SOURCE EXTRACT
>> BEGIN
I would be intrested in a rally too.

Burlington Wisconsin here


----------



## H2oSprayer (Aug 5, 2006)

firedude310 said:


> I would be intrested in a rally too.
> 
> Burlington Wisconsin here


Hi Andy,

Although you are not a new member, it looks like you have just started posting. Congrats on your new unit. As this is an old thread, we had a fall rally last year in Door County, and a spring rally this year in Northern Illinois. As of now, we don't have anything else planed in the area. Did you purchase from Burlington RV? If so, and judging from your screen name, I bet I know who who you bought it from!!


----------



## mike (Dec 17, 2006)

firedude, those posts are from 2006, I think u got on an old thread, that being said We are new and went to a spring roll out rally with a few people here, we were talking about a fall rally. Just keep ur eyes posted. btw are u a ff, myself and h20 are both ff and in northern illinois


----------



## jlukens (Oct 3, 2006)

We love Door County & Peninsula State Park. We have about a half-dozen reservations through OCT 2007 in the park, epecially in the fall months for the great fall festivals up there.

We'd be glad to help out with a rally and a date that would work for most folks, especially one that was somewhere in Door County. Peninsula will be hard to get a group of sites together as they tend to book up months in advance, but there are lots of other options in the county. Another option is Potawatomi State Park in Sturgeon Bay, plus plenty of private spots.

I recently learned that Digger's Pizza in Fish Creek delivers pizzas to Peninsula Park campsites!

In fact, my Outback is sleeping right now in Sturgeon Bay...!

Thanks,


----------



## schrade (May 5, 2005)

I have spent a few weekends at tranquil timbers campground outside of Potawatomi state park. Sewer sites run about 35 a night after labor day. I have 6 sites reserved for the weekend of Sept 7th. Anyone interested?


----------



## H2oSprayer (Aug 5, 2006)
>> END
From the forum thread about an RV rally, pull out the passage starting with "## jlukens (Oct" and going on through "festivals up there.", word for word.

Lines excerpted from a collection
>> BEGIN
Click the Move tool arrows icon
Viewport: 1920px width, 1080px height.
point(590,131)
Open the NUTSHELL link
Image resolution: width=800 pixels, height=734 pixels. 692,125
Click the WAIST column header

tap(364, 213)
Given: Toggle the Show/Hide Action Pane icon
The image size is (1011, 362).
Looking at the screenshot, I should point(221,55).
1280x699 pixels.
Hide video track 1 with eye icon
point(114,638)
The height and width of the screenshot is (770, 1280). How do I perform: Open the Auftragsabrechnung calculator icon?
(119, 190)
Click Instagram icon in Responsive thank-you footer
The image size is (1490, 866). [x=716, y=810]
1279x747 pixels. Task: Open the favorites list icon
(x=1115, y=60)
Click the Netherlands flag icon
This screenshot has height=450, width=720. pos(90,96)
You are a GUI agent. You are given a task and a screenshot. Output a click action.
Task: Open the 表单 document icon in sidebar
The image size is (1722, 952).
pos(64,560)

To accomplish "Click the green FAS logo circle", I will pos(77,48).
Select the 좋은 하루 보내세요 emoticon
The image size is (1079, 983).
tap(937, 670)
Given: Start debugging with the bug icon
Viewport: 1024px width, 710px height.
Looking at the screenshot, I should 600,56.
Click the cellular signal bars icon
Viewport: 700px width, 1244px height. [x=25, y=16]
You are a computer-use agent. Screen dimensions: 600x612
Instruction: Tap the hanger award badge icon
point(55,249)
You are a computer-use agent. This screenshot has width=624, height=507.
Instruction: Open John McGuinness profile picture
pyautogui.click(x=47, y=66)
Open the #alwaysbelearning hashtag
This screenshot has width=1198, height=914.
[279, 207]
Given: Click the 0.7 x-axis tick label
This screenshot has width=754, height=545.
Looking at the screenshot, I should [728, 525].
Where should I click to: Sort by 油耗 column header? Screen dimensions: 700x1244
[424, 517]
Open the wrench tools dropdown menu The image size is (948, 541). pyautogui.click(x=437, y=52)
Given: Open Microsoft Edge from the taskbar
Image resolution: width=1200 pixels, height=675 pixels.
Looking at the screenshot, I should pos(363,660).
>> END
FINAL ANSWER
## jlukens (Oct 3, 2006)

We love Door County & Peninsula State Park. We have about a half-dozen reservations through OCT 2007 in the park, epecially in the fall months for the great fall festivals up there.